Russian President Vladimir Putin has threatened to nationalize U.S. businesses that close their operations in his country. But even if the mastermind of the Ukraine invasion doesn’t go that far, McDonald’s will still pay a steep price in absolute dollars for doing the right thing and closing its Russian stores, as this week’s episode of "Working Lunch" reports.
"Working Lunch" hosts Joe Kefauver and Franklin Coley note that the Russian market generates 9% of McDonald’s global systemwide sales—a staggering figure for any business. Because the burger giant has opted to continue paying the shuttered units’ employees and landlords, it will still be spending about $50 million a month, with no offsetting revenues.
But as the government affairs veterans behind Align Public Strategies point out, there’s the question of what the burger giant could lose in terms of reputation and the good faith of customers elsewhere if it didn’t act.

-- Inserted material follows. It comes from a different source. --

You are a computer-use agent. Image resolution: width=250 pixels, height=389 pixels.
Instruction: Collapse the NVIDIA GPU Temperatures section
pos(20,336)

As they stress, doing the right political thing can be costly in terms of absolute dollars, but staying aloof from a highly politicized situation can be even more of a financial and moral wallop.
“I’m proud of McDonald’s and our industry for doing the right thing,” says Kefauver.
The duo also look at how tipping could be affected by the surge in cashless restaurant transactions, and what the unionization of more Starbucks units last week signals for the chain and the rest of the industry.